In accordance with an aspect of the invention, a method to manage performance monitoring and problem determination in a context of a service application supportive of a computing system is provided. The method includes distributing performance monitoring reusable templates to the computing system that describe a set of monitoring products (herein also referred to as “monitoring agents”) required for the service application in support of the computing system, a set of monitoring scenarios with key performance indicators (KPI) relevant to the service application, and a set of best practices solutions how a potential performance incident is to be handled for the service application, during instantiation of the service application in support of the computing system, deriving from the reusable templates actual performance monitoring characteristics related to various selected components of the computing system, and subsequently customizing the reusable templates to the service application in accordance with the actual performance monitoring characteristics by determining whether a number and a type of monitoring agents and/or scenarios with associated KPIs are to be maintained, increased or decreased, determining whether different KPIs exist and by determining whether best practices solutions exist for an incident detected within the computing system.

BRIEF DESCRIPTIONS OF THE SEVERAL VIEWS OF THE DRAWINGS

The subject matter regarded as the invention is particularly pointed out and distinctly claimed in the claims at the conclusion of the specification. The foregoing and other aspects, features, and advantages of the invention are apparent from the following detailed description taken in conjunction with the accompanying drawings in which:

FIG. 1 illustrates a service package lifecycle in accordance with embodiments of the invention;

FIG. 2 illustrates a relationship between a service package and an instantiated service;

FIG. 3 illustrates components of a service package in accordance with embodiments of the invention;

FIG. 4 illustrates components of an instantiated service package in accordance with embodiments of the invention; and

FIG. 5 illustrates a workflow for an instantiated service package in accordance with embodiments of the invention.

Records provided:
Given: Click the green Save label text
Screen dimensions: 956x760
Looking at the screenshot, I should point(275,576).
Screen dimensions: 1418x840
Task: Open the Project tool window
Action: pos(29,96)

Actions to take:
1) According to the patent excerpt, what other name is used for the monitoring products?
2) In the patent excerpt, change "workflow" to "process flow" and write out the passage between "FIG. 3 illustrates" and "of the invention.", inclusive.

Written answers:
1) Monitoring agents.

2)
FIG. 3 illustrates components of a service package in accordance with embodiments of the invention;

FIG. 4 illustrates components of an instantiated service package in accordance with embodiments of the invention; and

FIG. 5 illustrates a process flow for an instantiated service package in accordance with embodiments of the invention.